Matt starts by asking why write a blog in the first place, but quickly moves onto optimising sites for the web and how to increase your chances of being found. He gives a simple explanation for Google’s PageRank (named after Google founder, Larry Page, rather than that it measures the web page importance / popularity based on the number of links to the page).  Around half way through the presentation, he starts emphasising the most important thing about writing for the web (whether for a general site or for a blog). The writing has to be relevant and reputable. Good and interesting writing gets read. Boring, trite, repetitive writing doesn’t. In other words, if you don’t love what you are writing about, and don’t know or have anything to say, then don’t say anything. (For more on good writing, read the Write Way – my brother’s blog – covering how to produce technical documentation that’s understandable).

Then we get to the bits on SEO (Search Engine Optimisation – i.e. writing web-sites so that they can be found). When I take training courses on finding competitive intelligence on the web I always emphasise the need to understand how sites get to the top spots. If you understand this, then it becomes easier to think of ways of finding sites that aren’t found on the first page – and often these are the pages that hold the hidden gems that the competitor analyst has to find.

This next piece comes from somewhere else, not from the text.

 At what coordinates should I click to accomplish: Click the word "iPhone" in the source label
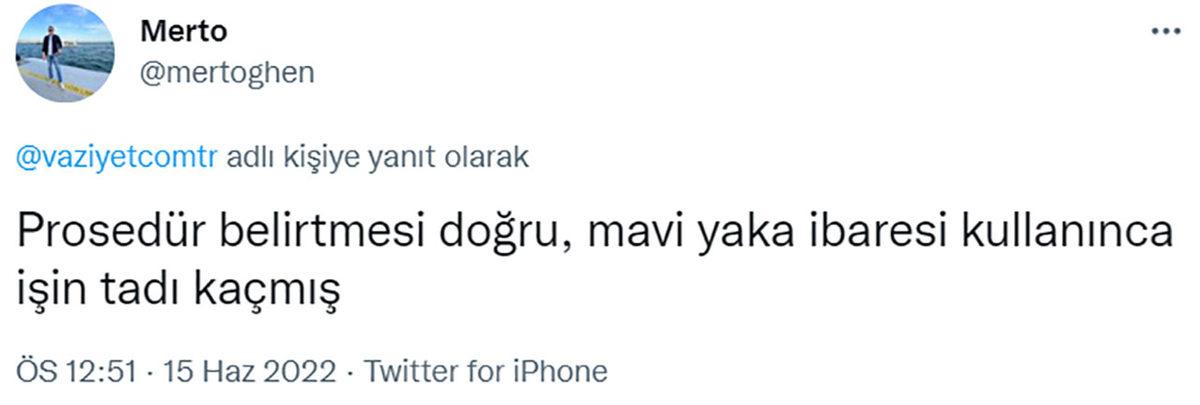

One key skill is to think of alternative terms. As a portable back-up device I tend to use a memory stick. However other terms for the same device are “flash drive“, “USB drive” and a few others. Searching for only one of these risks missing out sites not using that term but one of its synonyms. Cutts gives an example of searches for ipod car for connecting an ipod to a car’s radio / entertainment system. There is an alternative less costly technology called iTrip that also allows an iPod to be connected to the car radio. For every two searches using the term iPod Car, there was one that used the key word iTrip. This means that excluding the latter term from sites selling the former will result in them missing out on a third of the potential Internet traffic. From a competitive intelligence perspective, it would also mean missing out information on a competing technology. Just because it’s not exactly the same, using a different technological approach and costing less, doesn’t mean it’s not also a competitor – so searching for one and not the other would mean missing out on what customers are actually looking to purchase.

Other SEO techniques covered include web-page naming, establishing a reputation, monitoring visitors via analysis of log files / google analytics and how not to spam (and scam).